比如《沙家浜》里军民鱼水情那段,沙奶奶唱道“伤痊愈也不能离开我家”,我打小时候就不能从逻辑上接受,人新四军伤病员到你沙奶奶家不就是养伤为了痊愈后重回战场的吗?现在人都“伤痊愈”了你硬是不让走,这个说得过去吗?人日本鬼子可不等你把伤员们养成“黑铁塔”就一个劲儿地在那烧杀掠抢,你沙奶奶还在这里“走?那可不成!”,这不是在帮日本鬼子的忙吗?小时候我每看一次或听一次这一段,心里就不舒服一次,像一根很小的鱼骨头卡在喉咙里没什么大碍却总是不舒服。虽说我也知道毛主席讲的大道理“革命的浪漫主义和尽可能完美的艺术形式的统一”,但让沙奶奶用这种方式撒娇,我怎么看也不是“尽可能完美的艺术形式”。

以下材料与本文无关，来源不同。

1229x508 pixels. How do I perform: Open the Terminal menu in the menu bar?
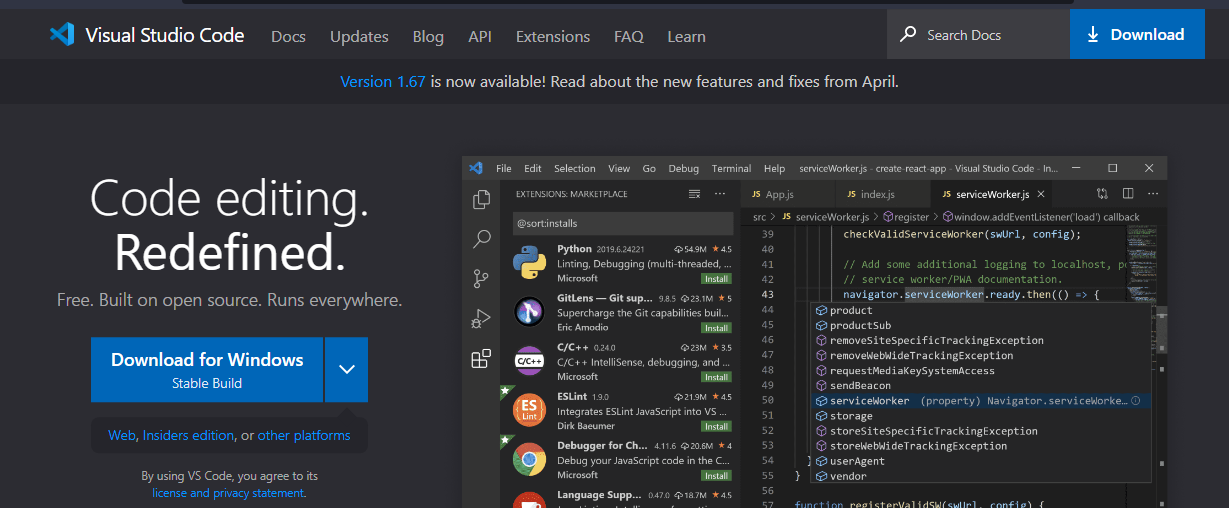pyautogui.click(x=731, y=168)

文革结束后的某一年,学校的电影院放映《红灯记》,我买了票去看。顺便说一句,样板戏大行其道的年代,只要收音机里播放,我从不换台。学校组织观看,同学们都在电影院里跑来跑去,打打闹闹,我总是坐到前排去安安静静地听,百听不厌呢。再后来呢,只要有机会,我一般不放弃听或观看的机会,05年中国京剧院到杭州来为庆祝抗日战争胜利60周年演出红色经典,我还跑去杭州大剧院看了两场呢。回到《红灯记》,当李玉和唱道“人说道,世间只有骨肉的情意重,依我看,阶级的情意重于泰山”,电影院里立即爆发一阵笑声。这个笑声让我有点意外,我猛然意识到时代语境的变迁,原本习以为常的表达,已经不再为后来的人所接受。这个笑声让我重新掂量了一下这句话,承认这句话不仅仅是有点“左”,它的确是对社会的一种反动,如果不把它当成搞笑版来看待,就只能让自己混乱。
05年重看《红灯记》,李玉和与鸠山的那场对手戏让我有了一些新的发现,如果拿掉鸠山身上反面人物的标签,仅从两个剧中人来看,鸠山显得比较有文化,他的道白语言丰富,名言警句不断,很有点哲理;相比之下,作为铁路工人的李玉和除了怒目而视,频频做亮相动作外,在对话上少有精彩,这暗合了当时“知识越多越反动”的价值观,搁今天,当李玉和作为一种“形象识别”的符号意义已经不再,这场戏就凸显了有文化和没文化的区别。让孩子们去学唱(难免就要观看)这样的样板戏,教育部这是在给谁添乱呢?



前两天,也去跑了些学校,做了一组关于京剧进校园的报道.主要是讲教育部的任务突然压下来,下面搞得团团转的现状和一点操作层面的分析。.当时,都没想到您讲的添乱这一层,也是视野和阅历的局限.节目暂定3.8或3.9的晚上7:20(HTV2)播出。李老师如果有空看的话,指点一下。最后,祝您节日快乐!愉快,年轻!
妙!妙!妙!高!高!高!
教育部的官员脑子经常进水,每隔一段时间总要想出点花样折腾学校,什么鬼烂优教评估,劳民伤财。
样板戏的主题都是站不住脚的,至少是有问题的。如果说《沙家浜》、《智取威虎山》的主导思想还有些许意义,那么《海港》、《龙江颂》等就一无是处了。 当然,如同当年的红色歌曲一样,样板戏在音乐、文学上有可取之处,但大节有亏,有识之士就应持唾弃态度。《马寡妇开店》很多唱腔俏皮好听,“忠字舞”也有其优美之处,难道也要提倡不成? 重申:京剧是国粹,是传统文化,而“样板戏”绝对不是!可悲的是教育主管者没文化,不懂文化,于是又一曲闹剧上映。
教育部主管官员不是白痴,也不是脑子进水.他们很明白他们想要的是什么,如果说高校评估是强化教育部的行政权,提升部分高校的行政级别是可以同时提高教育部下属司局处的行政待遇的话,在全国中小学里推行集体舞和唱京剧只不过是他们对自己刚刚提升了的行政权力的一次操练和检验.至于唱京剧时要唱样板戏,就充分证明了这些主管官员们的脑子里还在想什么.同样的可能,如果要在全国中小学里推广背诵古诗词,那****的诗词恐怕也要占到百分之六十,一定的.